**TASK REQUIREMENTS**
Could you print every record below exactly as it appears?

**DATA SHOWN**
↓↓↓

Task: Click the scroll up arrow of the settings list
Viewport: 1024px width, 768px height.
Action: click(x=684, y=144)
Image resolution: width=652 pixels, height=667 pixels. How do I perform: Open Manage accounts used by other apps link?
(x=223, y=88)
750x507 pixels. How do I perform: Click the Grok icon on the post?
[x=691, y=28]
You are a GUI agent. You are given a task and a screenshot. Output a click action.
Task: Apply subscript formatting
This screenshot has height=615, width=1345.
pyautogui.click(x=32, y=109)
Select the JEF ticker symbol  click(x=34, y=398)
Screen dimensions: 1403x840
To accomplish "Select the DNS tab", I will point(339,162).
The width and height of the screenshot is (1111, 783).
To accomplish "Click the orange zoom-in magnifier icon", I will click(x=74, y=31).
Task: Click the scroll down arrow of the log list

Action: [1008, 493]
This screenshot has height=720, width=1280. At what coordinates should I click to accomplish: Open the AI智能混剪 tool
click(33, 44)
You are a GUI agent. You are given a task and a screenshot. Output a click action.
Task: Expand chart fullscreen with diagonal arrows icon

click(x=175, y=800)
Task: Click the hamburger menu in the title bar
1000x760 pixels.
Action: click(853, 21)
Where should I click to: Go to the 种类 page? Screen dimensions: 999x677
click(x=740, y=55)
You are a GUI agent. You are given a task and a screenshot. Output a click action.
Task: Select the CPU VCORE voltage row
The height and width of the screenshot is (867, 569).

↑↑↑

**EXERCISE ANSWER**
Task: Click the scroll up arrow of the settings list
Viewport: 1024px width, 768px height.
Action: click(x=684, y=144)
Image resolution: width=652 pixels, height=667 pixels. How do I perform: Open Manage accounts used by other apps link?
(x=223, y=88)
750x507 pixels. How do I perform: Click the Grok icon on the post?
[x=691, y=28]
You are a GUI agent. You are given a task and a screenshot. Output a click action.
Task: Apply subscript formatting
This screenshot has height=615, width=1345.
pyautogui.click(x=32, y=109)
Select the JEF ticker symbol  click(x=34, y=398)
Screen dimensions: 1403x840
To accomplish "Select the DNS tab", I will point(339,162).
The width and height of the screenshot is (1111, 783).
To accomplish "Click the orange zoom-in magnifier icon", I will click(x=74, y=31).
Task: Click the scroll down arrow of the log list

Action: [1008, 493]
This screenshot has height=720, width=1280. At what coordinates should I click to accomplish: Open the AI智能混剪 tool
click(33, 44)
You are a GUI agent. You are given a task and a screenshot. Output a click action.
Task: Expand chart fullscreen with diagonal arrows icon

click(x=175, y=800)
Task: Click the hamburger menu in the title bar
1000x760 pixels.
Action: click(853, 21)
Where should I click to: Go to the 种类 page? Screen dimensions: 999x677
click(x=740, y=55)
You are a GUI agent. You are given a task and a screenshot. Output a click action.
Task: Select the CPU VCORE voltage row
The height and width of the screenshot is (867, 569).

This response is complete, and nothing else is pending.